MOTORING COMES BACK
If any proof, visible and tangible, were wanted of economic recovery in New Zealand, it could be had in the great increase in numbers of new motor-cars on the roads and streets. This has been obvious for the last few months, and the process seems to be accelerating. The impression is confirmed by figures, published in "The Post" this week, which show that for the period of the motoring year—May 31 to November 30— nearly fourteen thousand drivers' licences have been issued in Wellington alone, three thousand more than at the corresponding date last year and actually three hundred more than the total of last year. With the summer and holiday season still to come, these figures may be expected to show a further large increase. While it does not follow that every
holder of a motor-driver's licence is the owner of a motor-car, it is'more than likely that ownership, if it does not exist today, may come sooner or later and thus swell the .number of cars on the road. It may be that the majority of the three thousand' new drivers in Wellington are launching out in old cars as motorists in their own right.
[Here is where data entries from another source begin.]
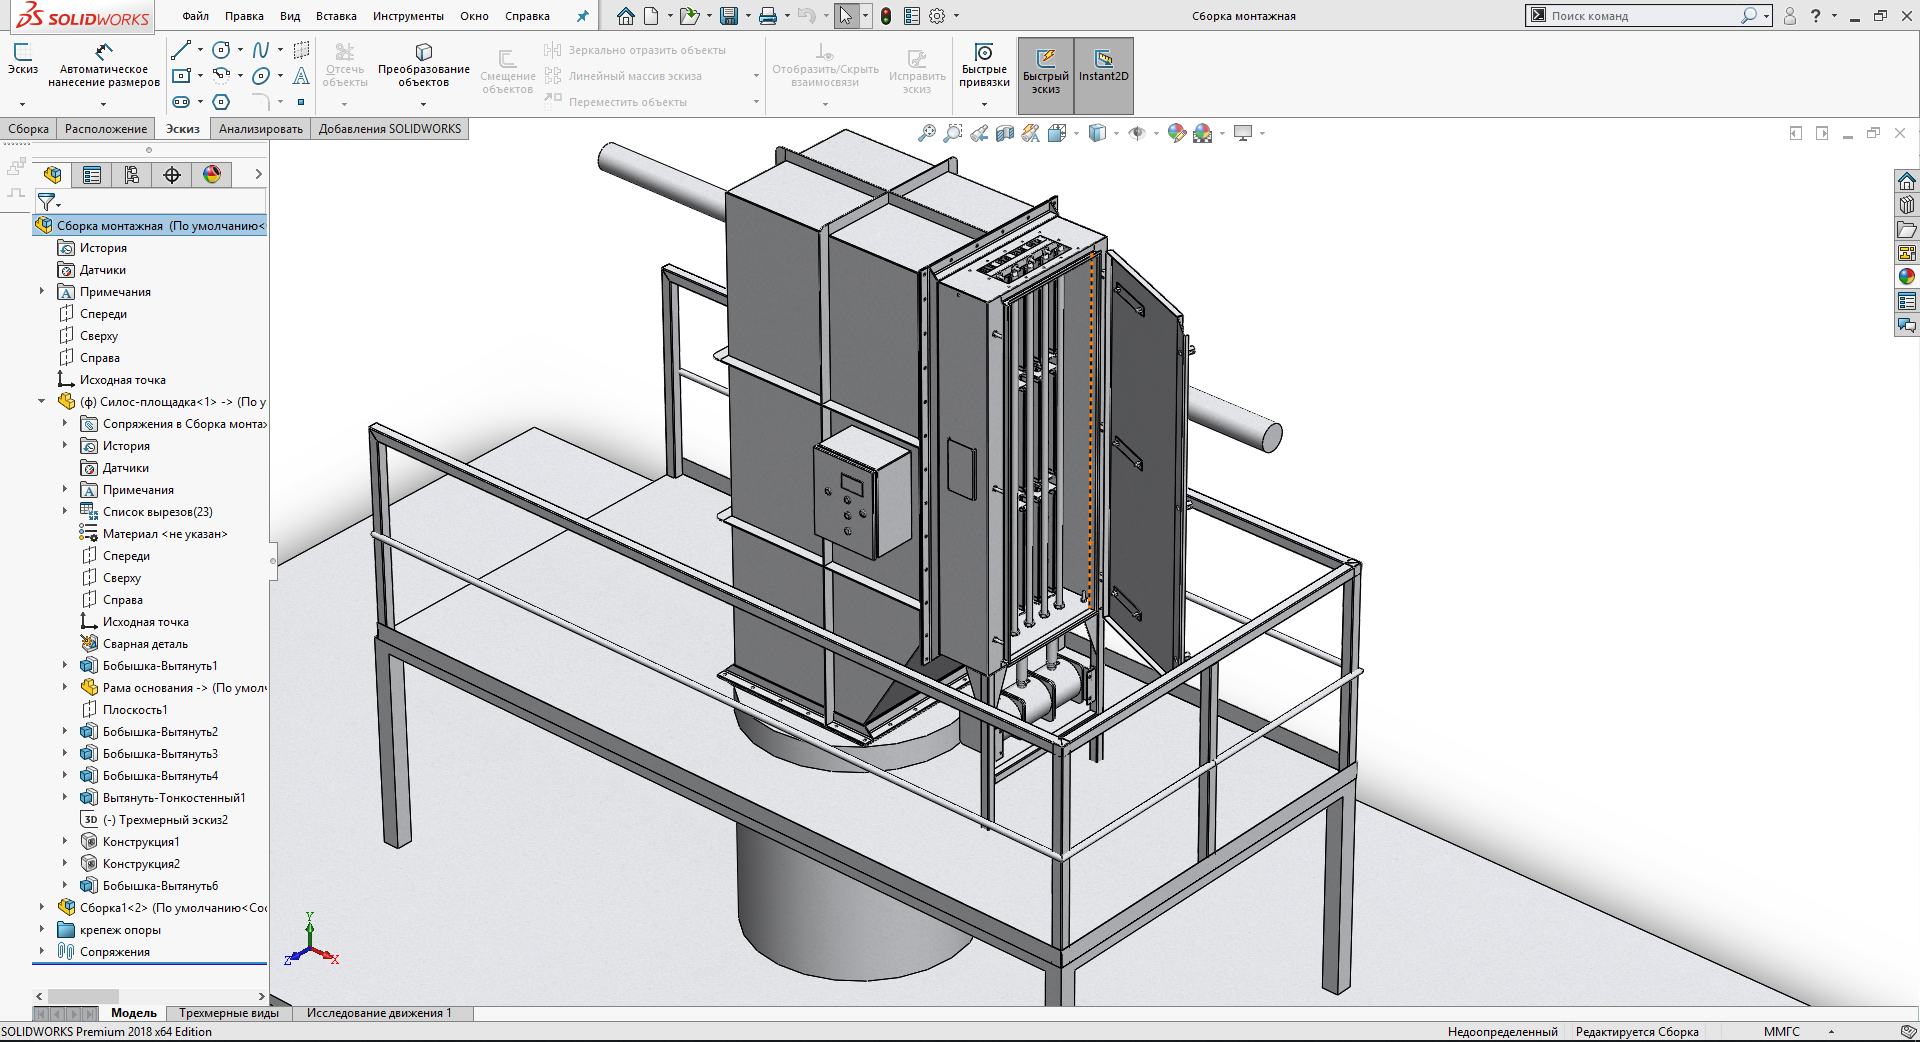The width and height of the screenshot is (1920, 1042).
Task: Click the Spline sketch tool
Action: tap(261, 50)
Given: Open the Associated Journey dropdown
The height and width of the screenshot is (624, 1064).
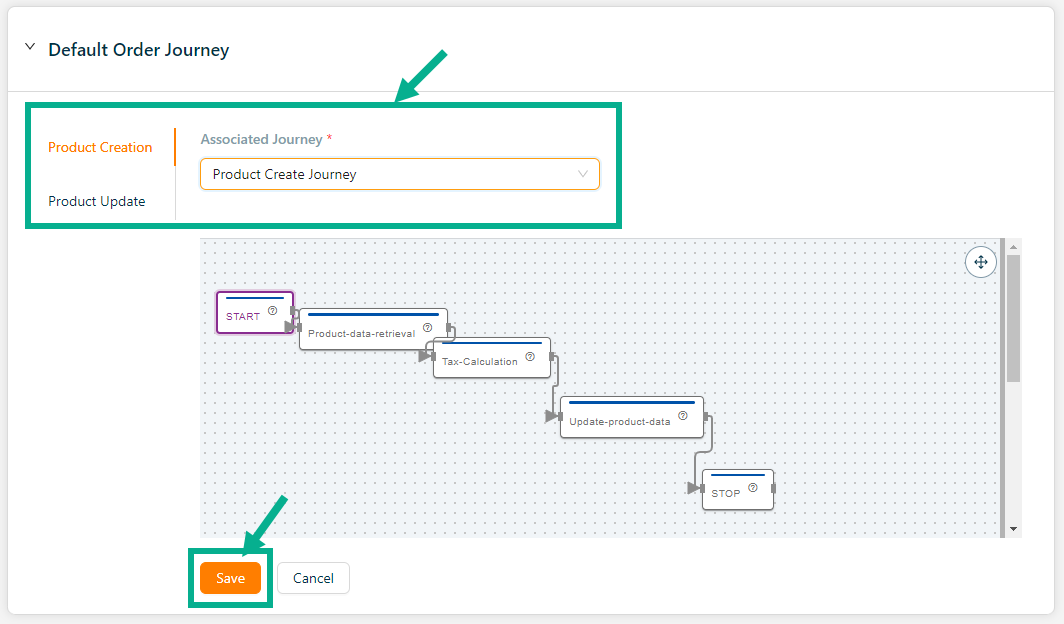Looking at the screenshot, I should coord(399,174).
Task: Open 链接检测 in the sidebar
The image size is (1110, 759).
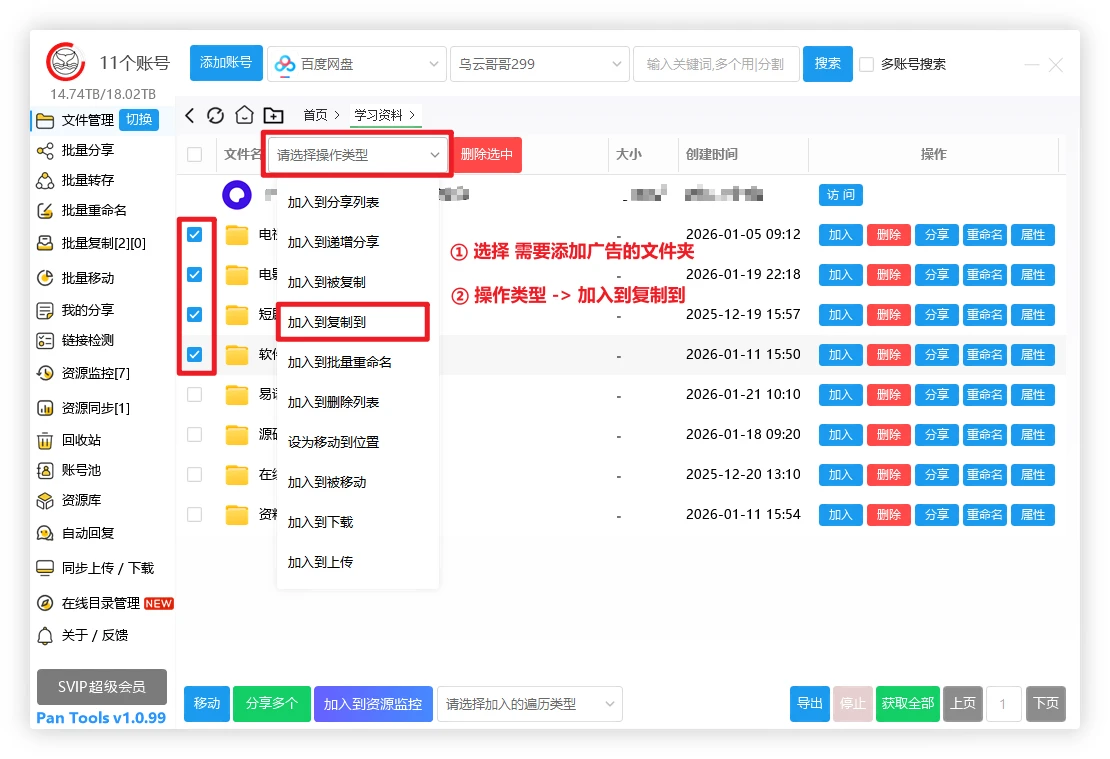Action: pos(87,340)
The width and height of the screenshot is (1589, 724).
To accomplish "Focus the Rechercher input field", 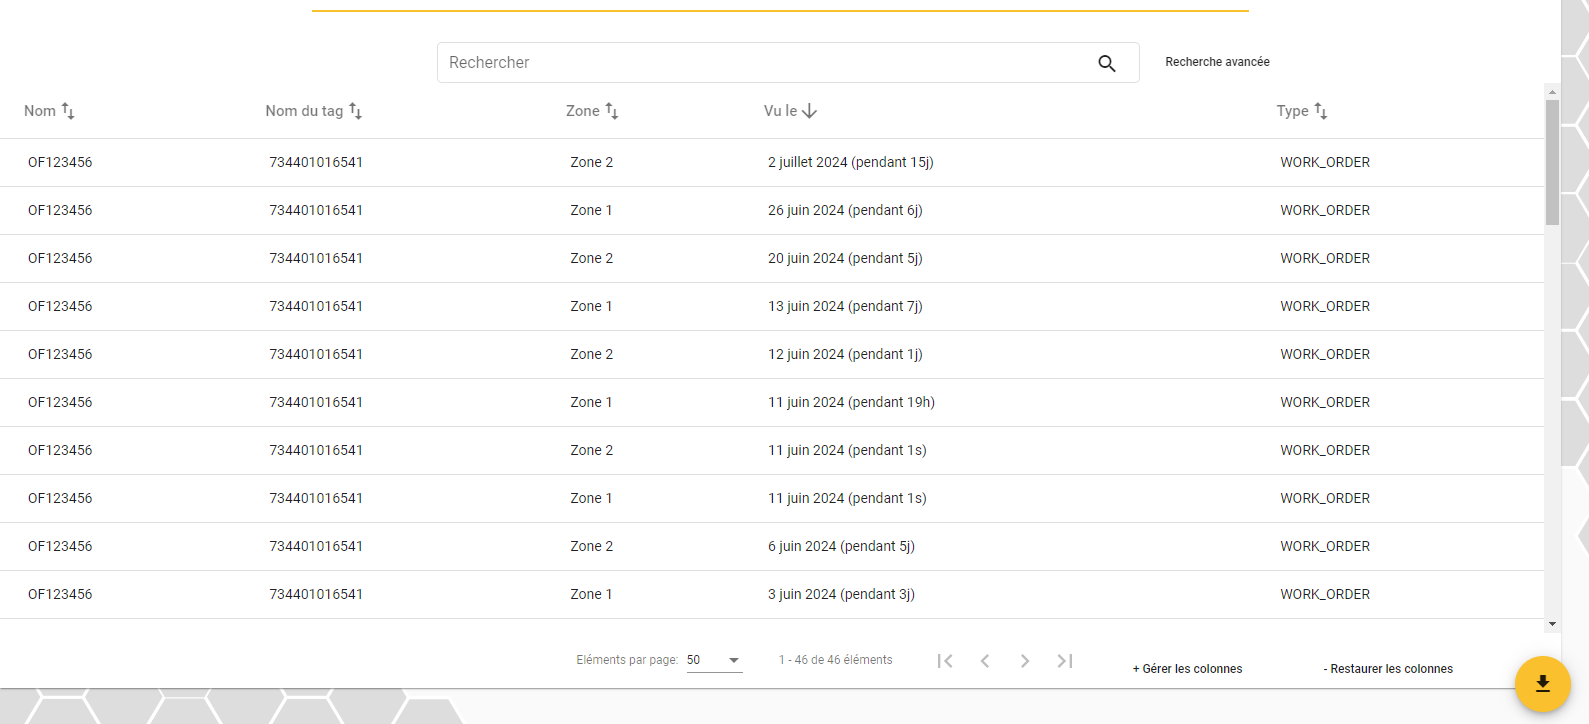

These new recruits to motoring help to complicate, of course, the already complex problems of traffic and parking, but they probably get more fun out of their venture on the road than the blase owner of his tenth new car. Some day some student of sociology may take it into his head to try to calculate the gains and losses that have come to the community from a generation of motoring. Just at present the trend of opinion is to accentuate the losses— especially the losses measured by the casualty lists —but we are inclined to think that a fair and dispassionate survey would reveal that few inventions in the history of mankind have so widened the scope of life and added to its pleasures.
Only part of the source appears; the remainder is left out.